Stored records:
···

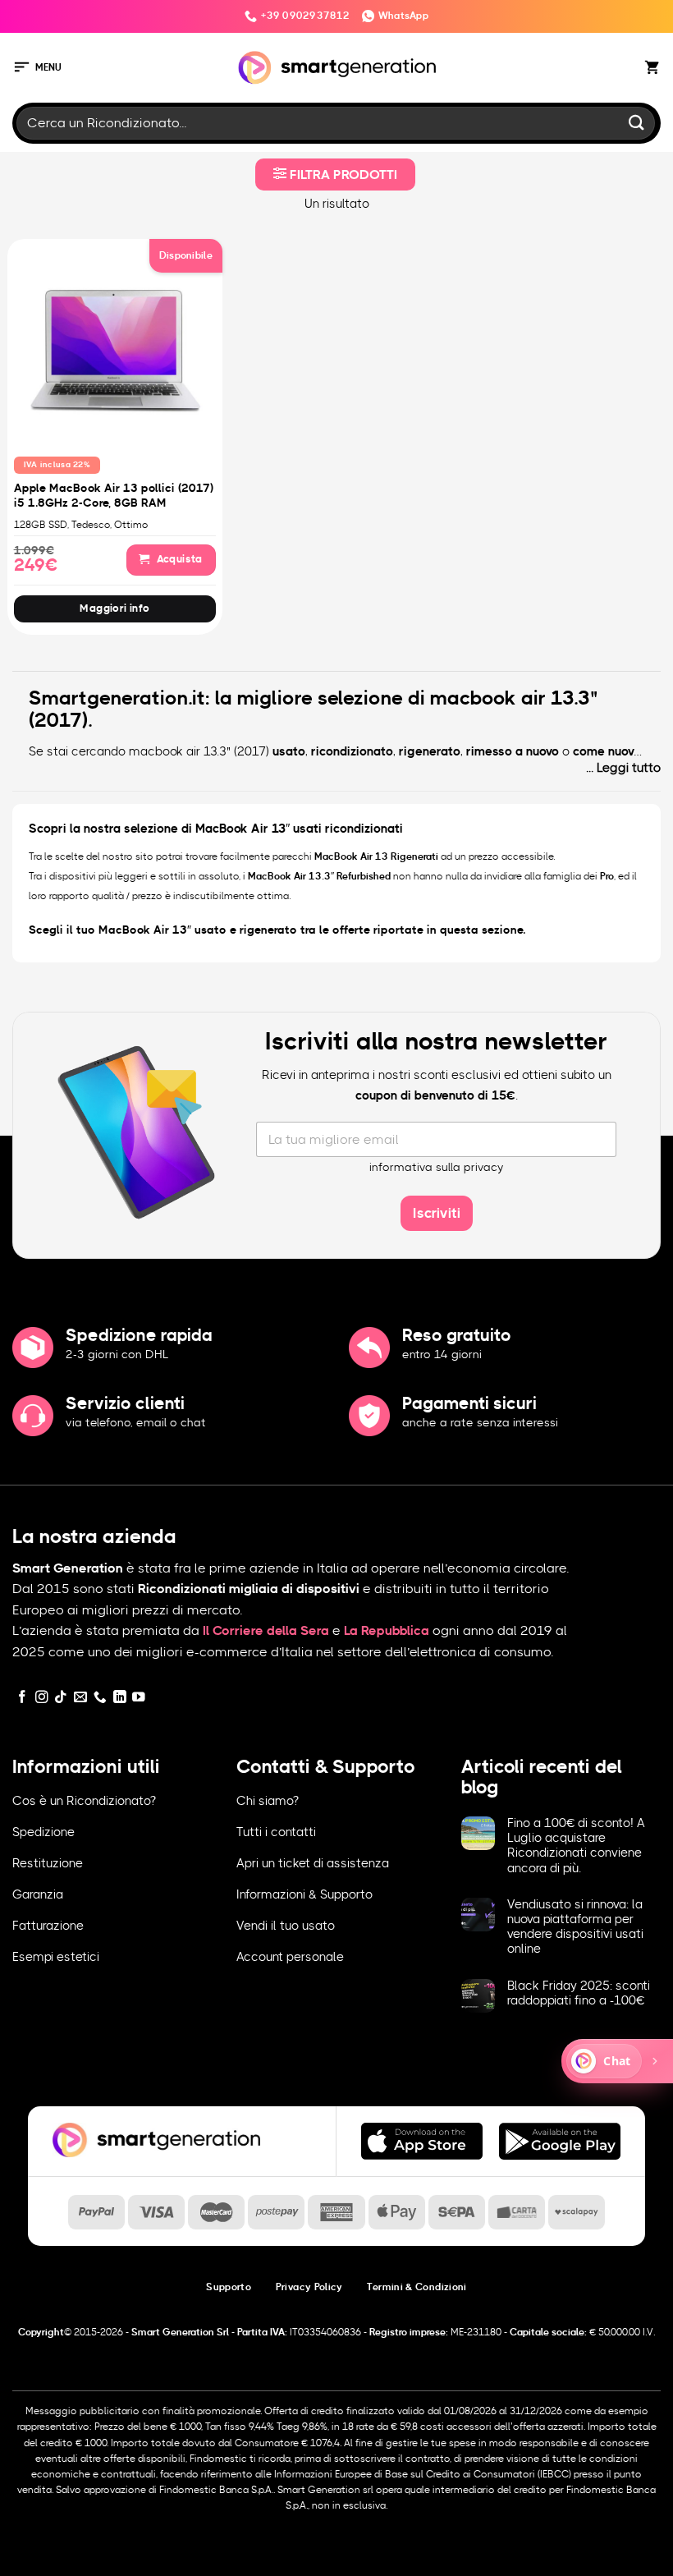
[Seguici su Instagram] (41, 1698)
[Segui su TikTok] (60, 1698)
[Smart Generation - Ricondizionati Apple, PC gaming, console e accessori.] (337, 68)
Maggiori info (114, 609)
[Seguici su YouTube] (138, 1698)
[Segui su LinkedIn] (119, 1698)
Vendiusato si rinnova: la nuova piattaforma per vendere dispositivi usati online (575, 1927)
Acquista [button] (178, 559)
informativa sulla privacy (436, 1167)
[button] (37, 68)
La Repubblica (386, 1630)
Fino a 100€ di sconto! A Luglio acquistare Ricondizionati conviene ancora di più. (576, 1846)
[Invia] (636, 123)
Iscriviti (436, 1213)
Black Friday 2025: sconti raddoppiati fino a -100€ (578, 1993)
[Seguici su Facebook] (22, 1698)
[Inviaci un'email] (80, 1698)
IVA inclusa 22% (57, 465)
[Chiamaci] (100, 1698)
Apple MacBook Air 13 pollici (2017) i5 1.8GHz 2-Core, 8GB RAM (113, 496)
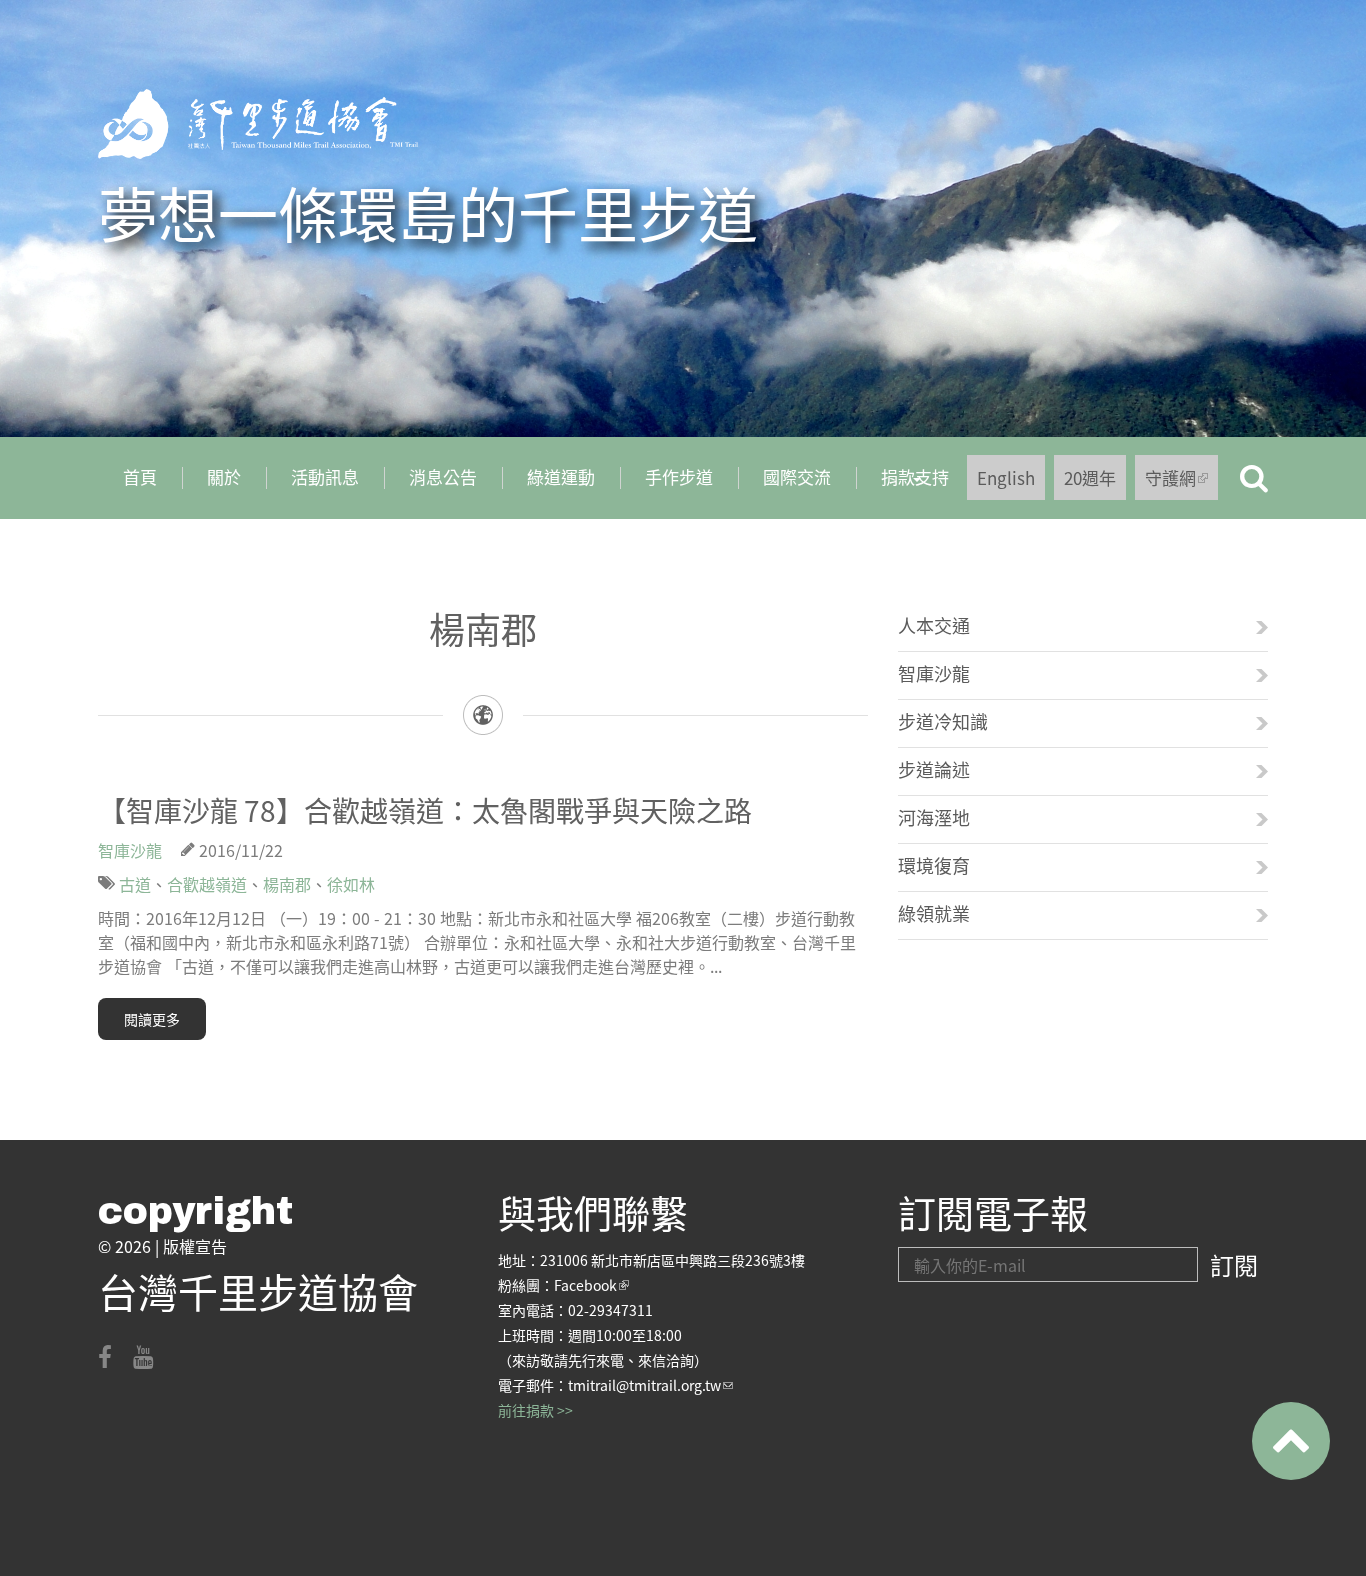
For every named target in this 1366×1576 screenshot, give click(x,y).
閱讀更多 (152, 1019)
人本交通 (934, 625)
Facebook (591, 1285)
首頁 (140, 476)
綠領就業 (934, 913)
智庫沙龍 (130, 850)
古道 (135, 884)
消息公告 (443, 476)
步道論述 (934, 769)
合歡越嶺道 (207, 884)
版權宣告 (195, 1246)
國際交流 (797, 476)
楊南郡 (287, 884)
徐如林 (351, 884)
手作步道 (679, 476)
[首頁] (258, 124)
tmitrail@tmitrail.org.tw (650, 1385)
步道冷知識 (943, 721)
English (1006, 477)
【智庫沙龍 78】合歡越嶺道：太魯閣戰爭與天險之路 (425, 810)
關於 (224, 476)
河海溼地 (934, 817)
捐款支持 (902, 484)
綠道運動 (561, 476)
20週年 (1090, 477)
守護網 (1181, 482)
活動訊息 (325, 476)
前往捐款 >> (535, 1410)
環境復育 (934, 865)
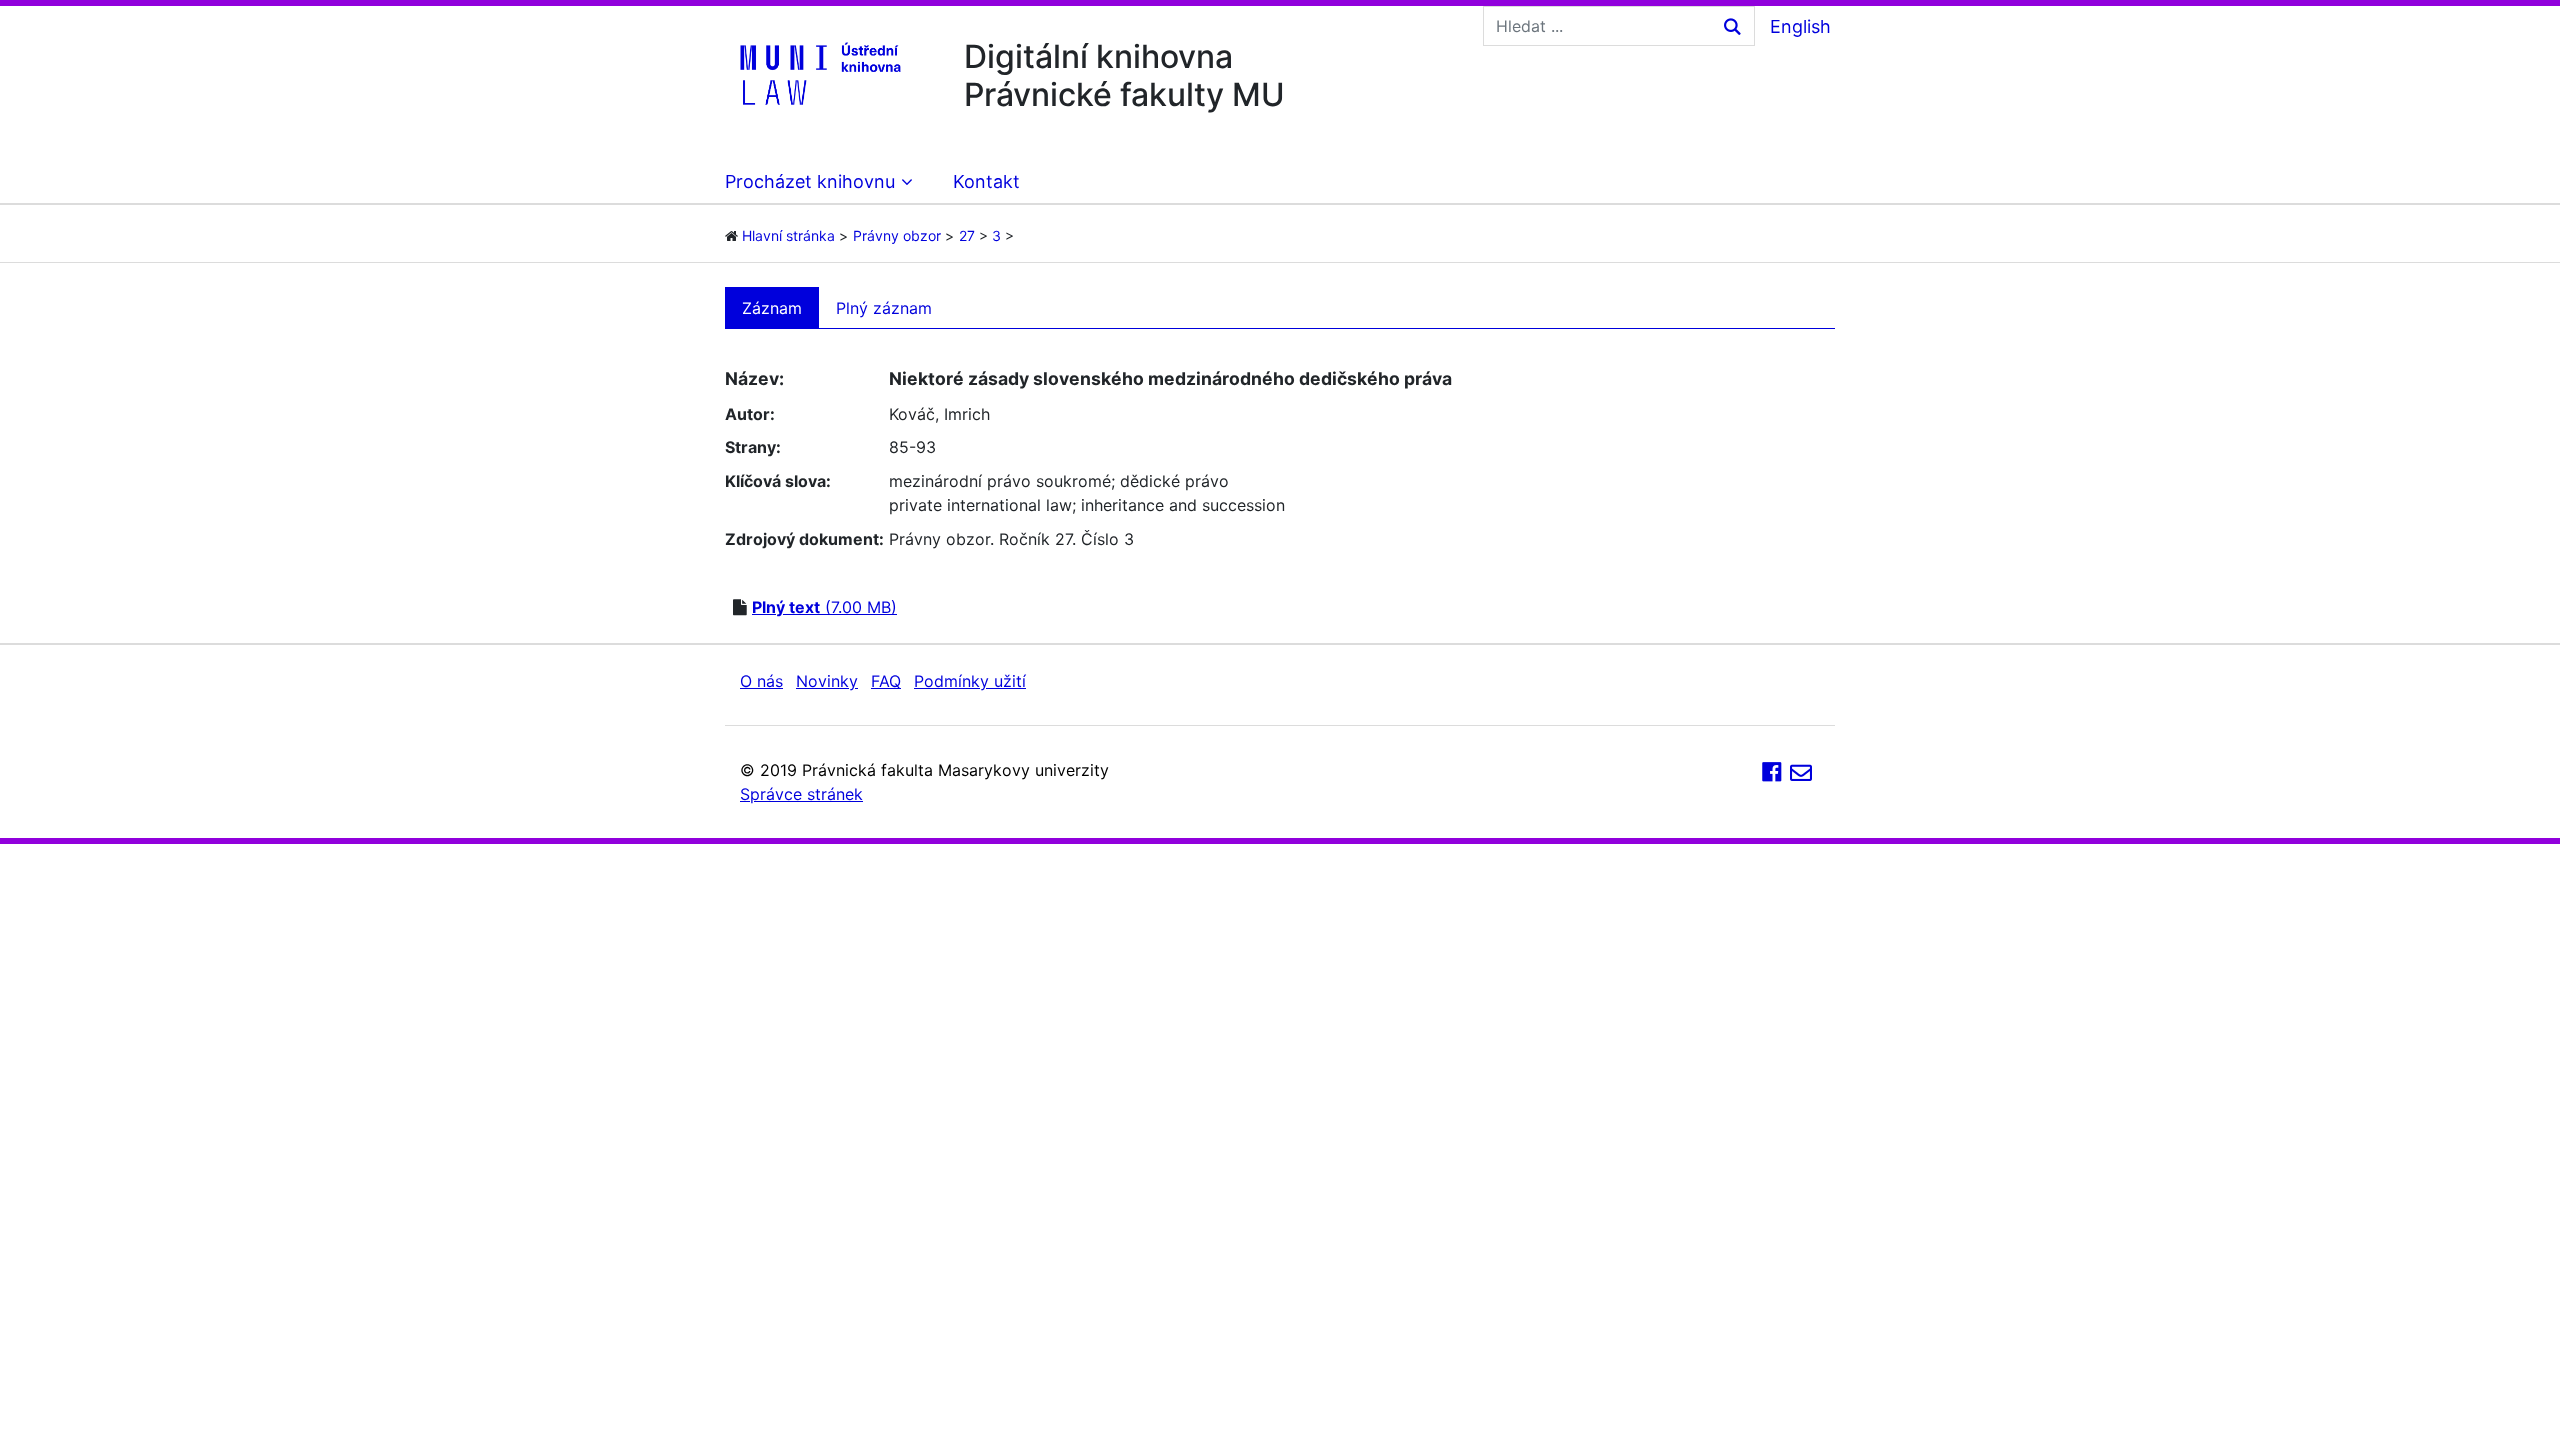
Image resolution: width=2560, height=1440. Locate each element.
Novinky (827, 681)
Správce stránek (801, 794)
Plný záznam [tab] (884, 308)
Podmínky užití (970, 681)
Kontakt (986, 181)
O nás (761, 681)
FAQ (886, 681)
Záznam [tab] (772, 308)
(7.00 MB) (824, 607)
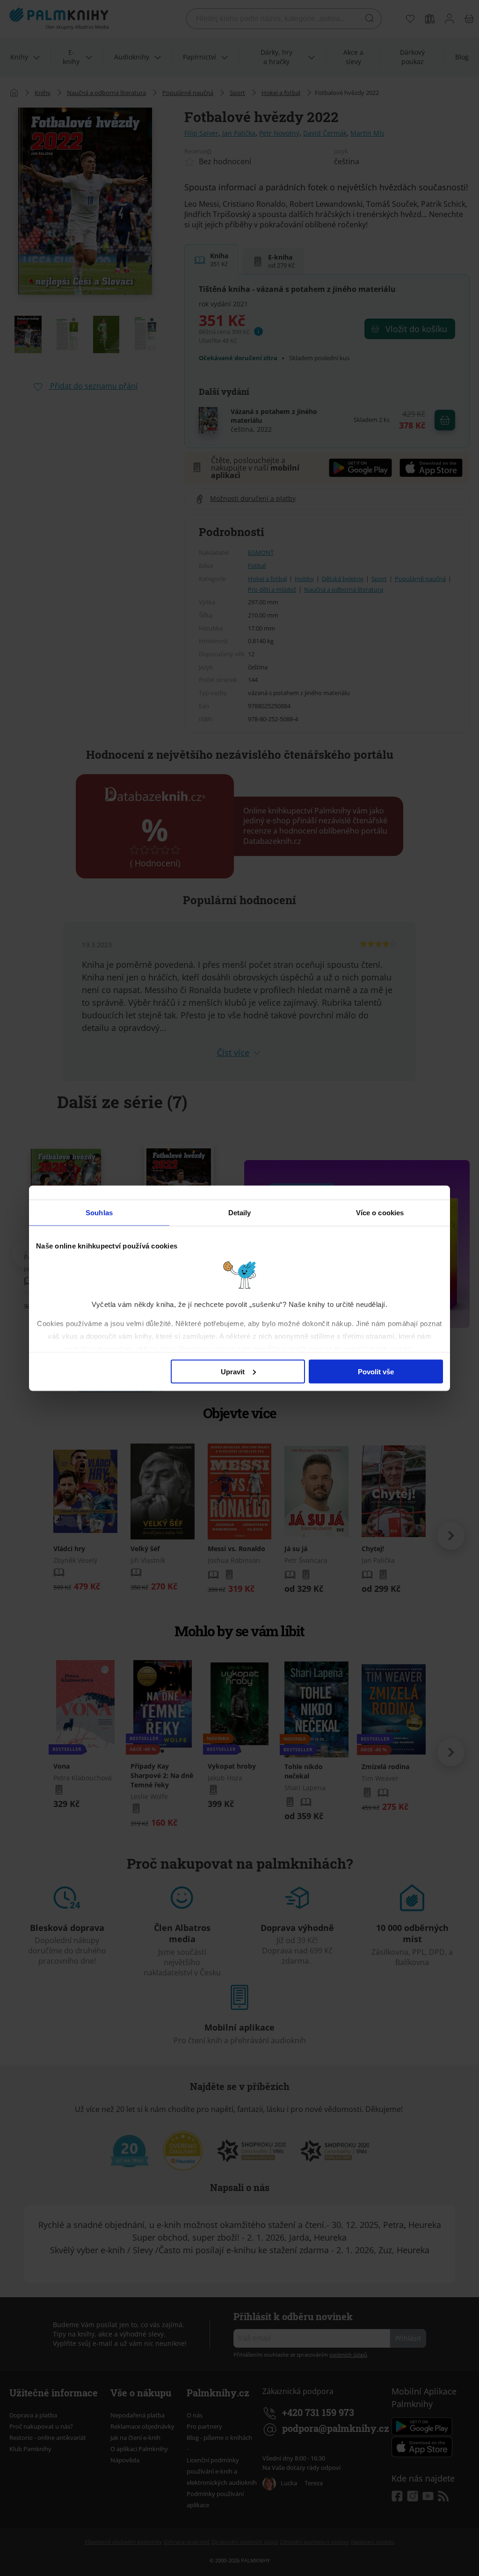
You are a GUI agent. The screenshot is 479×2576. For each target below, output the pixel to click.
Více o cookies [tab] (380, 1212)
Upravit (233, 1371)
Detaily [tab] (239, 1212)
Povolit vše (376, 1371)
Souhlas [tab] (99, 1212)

···

_GOAL OF THE EXERCISE:_
The expected output is the exact run of lines from the one containing "守護網 (1181, 482)" through the final line of the data above, both ends included, with no pictures.

_OUTPUT FOR THIS EXERCISE:_
守護網 (1181, 482)
活動訊息 (325, 476)
前往捐款 >> (535, 1410)
環境復育 (934, 865)
Image resolution: width=2560, height=1440. Locate each element.
Novinky (827, 681)
Správce stránek (801, 794)
Plný záznam [tab] (884, 308)
Podmínky užití (970, 681)
Kontakt (986, 181)
O nás (761, 681)
FAQ (886, 681)
Záznam [tab] (772, 308)
(7.00 MB) (824, 607)
You are a GUI agent. The screenshot is 479×2576. For each target below, output the pixel to click.
Více o cookies [tab] (380, 1212)
Upravit (233, 1371)
Detaily [tab] (239, 1212)
Povolit vše (376, 1371)
Souhlas [tab] (99, 1212)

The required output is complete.